__What this task involves__: Print out the entries that follow exactly, missing none.

__Data to use__:
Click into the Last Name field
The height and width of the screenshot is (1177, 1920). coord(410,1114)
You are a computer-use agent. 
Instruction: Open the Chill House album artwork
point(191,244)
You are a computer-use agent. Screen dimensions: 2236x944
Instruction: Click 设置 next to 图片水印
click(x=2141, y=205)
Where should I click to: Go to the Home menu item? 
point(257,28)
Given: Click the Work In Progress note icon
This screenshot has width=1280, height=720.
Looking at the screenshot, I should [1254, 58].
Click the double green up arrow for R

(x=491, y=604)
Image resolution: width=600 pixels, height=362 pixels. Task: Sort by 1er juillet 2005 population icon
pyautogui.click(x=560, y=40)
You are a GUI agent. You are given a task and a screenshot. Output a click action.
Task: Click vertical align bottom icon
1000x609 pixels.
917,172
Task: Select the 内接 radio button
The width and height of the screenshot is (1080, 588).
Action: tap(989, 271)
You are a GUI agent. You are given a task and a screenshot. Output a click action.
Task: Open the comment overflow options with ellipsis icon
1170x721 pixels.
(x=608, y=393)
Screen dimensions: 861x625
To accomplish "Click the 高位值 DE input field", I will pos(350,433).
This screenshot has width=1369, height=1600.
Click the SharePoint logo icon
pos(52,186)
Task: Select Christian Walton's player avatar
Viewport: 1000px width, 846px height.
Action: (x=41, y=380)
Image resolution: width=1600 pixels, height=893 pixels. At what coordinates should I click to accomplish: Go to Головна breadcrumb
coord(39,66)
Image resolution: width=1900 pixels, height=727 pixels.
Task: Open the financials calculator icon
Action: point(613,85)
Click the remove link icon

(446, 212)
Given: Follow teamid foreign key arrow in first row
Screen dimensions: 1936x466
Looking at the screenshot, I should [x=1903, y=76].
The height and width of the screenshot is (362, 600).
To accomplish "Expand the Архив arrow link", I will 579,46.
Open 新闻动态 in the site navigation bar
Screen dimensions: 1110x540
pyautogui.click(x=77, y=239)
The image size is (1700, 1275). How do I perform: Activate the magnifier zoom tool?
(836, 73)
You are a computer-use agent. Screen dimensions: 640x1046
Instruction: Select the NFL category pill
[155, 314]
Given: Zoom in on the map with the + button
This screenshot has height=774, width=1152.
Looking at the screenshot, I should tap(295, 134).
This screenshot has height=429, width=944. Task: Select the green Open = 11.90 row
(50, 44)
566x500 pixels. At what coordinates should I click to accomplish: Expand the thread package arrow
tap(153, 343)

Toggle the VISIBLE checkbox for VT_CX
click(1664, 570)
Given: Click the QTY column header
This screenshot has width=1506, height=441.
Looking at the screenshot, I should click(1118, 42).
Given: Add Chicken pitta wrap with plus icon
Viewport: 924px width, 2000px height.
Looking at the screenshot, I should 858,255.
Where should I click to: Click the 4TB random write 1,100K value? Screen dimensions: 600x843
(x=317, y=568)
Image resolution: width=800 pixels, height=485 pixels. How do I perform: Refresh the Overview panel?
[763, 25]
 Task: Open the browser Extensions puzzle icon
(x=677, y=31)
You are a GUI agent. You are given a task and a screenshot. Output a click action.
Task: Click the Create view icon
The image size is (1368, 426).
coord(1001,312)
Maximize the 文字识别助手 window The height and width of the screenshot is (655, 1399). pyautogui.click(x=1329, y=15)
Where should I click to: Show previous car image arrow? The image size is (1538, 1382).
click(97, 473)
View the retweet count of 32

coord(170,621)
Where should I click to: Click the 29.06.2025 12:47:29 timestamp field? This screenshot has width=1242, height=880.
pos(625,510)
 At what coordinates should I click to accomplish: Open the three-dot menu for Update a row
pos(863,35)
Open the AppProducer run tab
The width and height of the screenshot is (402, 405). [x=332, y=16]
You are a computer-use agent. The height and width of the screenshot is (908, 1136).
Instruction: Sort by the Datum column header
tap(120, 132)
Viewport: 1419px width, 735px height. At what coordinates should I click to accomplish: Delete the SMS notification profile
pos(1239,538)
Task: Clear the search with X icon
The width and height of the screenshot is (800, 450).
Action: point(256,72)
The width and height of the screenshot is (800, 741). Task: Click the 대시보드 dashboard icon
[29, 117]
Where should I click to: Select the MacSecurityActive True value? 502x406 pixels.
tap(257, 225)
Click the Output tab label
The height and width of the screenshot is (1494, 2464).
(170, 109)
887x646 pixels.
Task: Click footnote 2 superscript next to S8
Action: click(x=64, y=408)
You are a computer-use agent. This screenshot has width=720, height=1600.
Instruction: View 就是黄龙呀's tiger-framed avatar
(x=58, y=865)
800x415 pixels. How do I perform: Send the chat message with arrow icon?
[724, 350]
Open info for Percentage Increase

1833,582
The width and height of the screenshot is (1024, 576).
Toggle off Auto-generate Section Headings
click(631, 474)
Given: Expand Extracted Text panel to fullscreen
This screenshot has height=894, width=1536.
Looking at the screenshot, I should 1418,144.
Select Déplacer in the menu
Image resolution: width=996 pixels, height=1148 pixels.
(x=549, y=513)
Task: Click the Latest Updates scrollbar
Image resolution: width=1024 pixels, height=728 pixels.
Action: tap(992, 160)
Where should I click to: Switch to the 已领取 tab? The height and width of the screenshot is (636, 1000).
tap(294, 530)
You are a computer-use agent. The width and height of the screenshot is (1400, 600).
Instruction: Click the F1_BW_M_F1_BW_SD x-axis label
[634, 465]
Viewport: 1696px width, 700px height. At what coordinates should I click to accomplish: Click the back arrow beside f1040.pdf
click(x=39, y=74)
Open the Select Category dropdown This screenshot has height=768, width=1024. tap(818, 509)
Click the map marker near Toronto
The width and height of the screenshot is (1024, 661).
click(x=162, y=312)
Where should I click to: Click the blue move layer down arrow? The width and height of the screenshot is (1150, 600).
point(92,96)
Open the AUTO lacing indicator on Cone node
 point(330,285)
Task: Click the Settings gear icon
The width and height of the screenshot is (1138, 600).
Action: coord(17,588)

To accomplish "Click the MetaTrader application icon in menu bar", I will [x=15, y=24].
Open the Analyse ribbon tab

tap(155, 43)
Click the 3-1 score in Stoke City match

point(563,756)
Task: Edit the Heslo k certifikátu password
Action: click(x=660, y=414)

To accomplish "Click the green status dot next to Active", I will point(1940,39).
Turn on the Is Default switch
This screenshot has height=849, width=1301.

__Answer section__:
Click into the Last Name field
The height and width of the screenshot is (1177, 1920). coord(410,1114)
You are a computer-use agent. 
Instruction: Open the Chill House album artwork
point(191,244)
You are a computer-use agent. Screen dimensions: 2236x944
Instruction: Click 设置 next to 图片水印
click(x=2141, y=205)
Where should I click to: Go to the Home menu item? 
point(257,28)
Given: Click the Work In Progress note icon
This screenshot has width=1280, height=720.
Looking at the screenshot, I should [1254, 58].
Click the double green up arrow for R

(x=491, y=604)
Image resolution: width=600 pixels, height=362 pixels. Task: Sort by 1er juillet 2005 population icon
pyautogui.click(x=560, y=40)
You are a GUI agent. You are given a task and a screenshot. Output a click action.
Task: Click vertical align bottom icon
1000x609 pixels.
917,172
Task: Select the 内接 radio button
The width and height of the screenshot is (1080, 588).
Action: tap(989, 271)
You are a GUI agent. You are given a task and a screenshot. Output a click action.
Task: Open the comment overflow options with ellipsis icon
1170x721 pixels.
(x=608, y=393)
Screen dimensions: 861x625
To accomplish "Click the 高位值 DE input field", I will pos(350,433).
This screenshot has width=1369, height=1600.
Click the SharePoint logo icon
pos(52,186)
Task: Select Christian Walton's player avatar
Viewport: 1000px width, 846px height.
Action: (x=41, y=380)
Image resolution: width=1600 pixels, height=893 pixels. At what coordinates should I click to accomplish: Go to Головна breadcrumb
coord(39,66)
Image resolution: width=1900 pixels, height=727 pixels.
Task: Open the financials calculator icon
Action: point(613,85)
Click the remove link icon

(446, 212)
Given: Follow teamid foreign key arrow in first row
Screen dimensions: 1936x466
Looking at the screenshot, I should [x=1903, y=76].
The height and width of the screenshot is (362, 600).
To accomplish "Expand the Архив arrow link", I will 579,46.
Open 新闻动态 in the site navigation bar
Screen dimensions: 1110x540
pyautogui.click(x=77, y=239)
The image size is (1700, 1275). How do I perform: Activate the magnifier zoom tool?
(836, 73)
You are a computer-use agent. Screen dimensions: 640x1046
Instruction: Select the NFL category pill
[155, 314]
Given: Zoom in on the map with the + button
This screenshot has height=774, width=1152.
Looking at the screenshot, I should tap(295, 134).
This screenshot has height=429, width=944. Task: Select the green Open = 11.90 row
(50, 44)
566x500 pixels. At what coordinates should I click to accomplish: Expand the thread package arrow
tap(153, 343)

Toggle the VISIBLE checkbox for VT_CX
click(1664, 570)
Given: Click the QTY column header
This screenshot has width=1506, height=441.
Looking at the screenshot, I should click(1118, 42).
Given: Add Chicken pitta wrap with plus icon
Viewport: 924px width, 2000px height.
Looking at the screenshot, I should 858,255.
Where should I click to: Click the 4TB random write 1,100K value? Screen dimensions: 600x843
(x=317, y=568)
Image resolution: width=800 pixels, height=485 pixels. How do I perform: Refresh the Overview panel?
[763, 25]
 Task: Open the browser Extensions puzzle icon
(x=677, y=31)
You are a GUI agent. You are given a task and a screenshot. Output a click action.
Task: Click the Create view icon
The image size is (1368, 426).
coord(1001,312)
Maximize the 文字识别助手 window The height and width of the screenshot is (655, 1399). pyautogui.click(x=1329, y=15)
Where should I click to: Show previous car image arrow? The image size is (1538, 1382).
click(97, 473)
View the retweet count of 32

coord(170,621)
Where should I click to: Click the 29.06.2025 12:47:29 timestamp field? This screenshot has width=1242, height=880.
pos(625,510)
 At what coordinates should I click to accomplish: Open the three-dot menu for Update a row
pos(863,35)
Open the AppProducer run tab
The width and height of the screenshot is (402, 405). [x=332, y=16]
You are a computer-use agent. The height and width of the screenshot is (908, 1136).
Instruction: Sort by the Datum column header
tap(120, 132)
Viewport: 1419px width, 735px height. At what coordinates should I click to accomplish: Delete the SMS notification profile
pos(1239,538)
Task: Clear the search with X icon
The width and height of the screenshot is (800, 450).
Action: point(256,72)
The width and height of the screenshot is (800, 741). Task: Click the 대시보드 dashboard icon
[29, 117]
Where should I click to: Select the MacSecurityActive True value? 502x406 pixels.
tap(257, 225)
Click the Output tab label
The height and width of the screenshot is (1494, 2464).
(170, 109)
887x646 pixels.
Task: Click footnote 2 superscript next to S8
Action: click(x=64, y=408)
You are a computer-use agent. This screenshot has width=720, height=1600.
Instruction: View 就是黄龙呀's tiger-framed avatar
(x=58, y=865)
800x415 pixels. How do I perform: Send the chat message with arrow icon?
[724, 350]
Open info for Percentage Increase

1833,582
The width and height of the screenshot is (1024, 576).
Toggle off Auto-generate Section Headings
click(631, 474)
Given: Expand Extracted Text panel to fullscreen
This screenshot has height=894, width=1536.
Looking at the screenshot, I should 1418,144.
Select Déplacer in the menu
Image resolution: width=996 pixels, height=1148 pixels.
(x=549, y=513)
Task: Click the Latest Updates scrollbar
Image resolution: width=1024 pixels, height=728 pixels.
Action: tap(992, 160)
Where should I click to: Switch to the 已领取 tab? The height and width of the screenshot is (636, 1000).
tap(294, 530)
You are a computer-use agent. The width and height of the screenshot is (1400, 600).
Instruction: Click the F1_BW_M_F1_BW_SD x-axis label
[634, 465]
Viewport: 1696px width, 700px height. At what coordinates should I click to accomplish: Click the back arrow beside f1040.pdf
click(x=39, y=74)
Open the Select Category dropdown This screenshot has height=768, width=1024. tap(818, 509)
Click the map marker near Toronto
The width and height of the screenshot is (1024, 661).
click(x=162, y=312)
Where should I click to: Click the blue move layer down arrow? The width and height of the screenshot is (1150, 600).
point(92,96)
Open the AUTO lacing indicator on Cone node
 point(330,285)
Task: Click the Settings gear icon
The width and height of the screenshot is (1138, 600).
Action: coord(17,588)

To accomplish "Click the MetaTrader application icon in menu bar", I will [x=15, y=24].
Open the Analyse ribbon tab

tap(155, 43)
Click the 3-1 score in Stoke City match

point(563,756)
Task: Edit the Heslo k certifikátu password
Action: click(x=660, y=414)

To accomplish "Click the green status dot next to Active", I will point(1940,39).
Turn on the Is Default switch
This screenshot has height=849, width=1301.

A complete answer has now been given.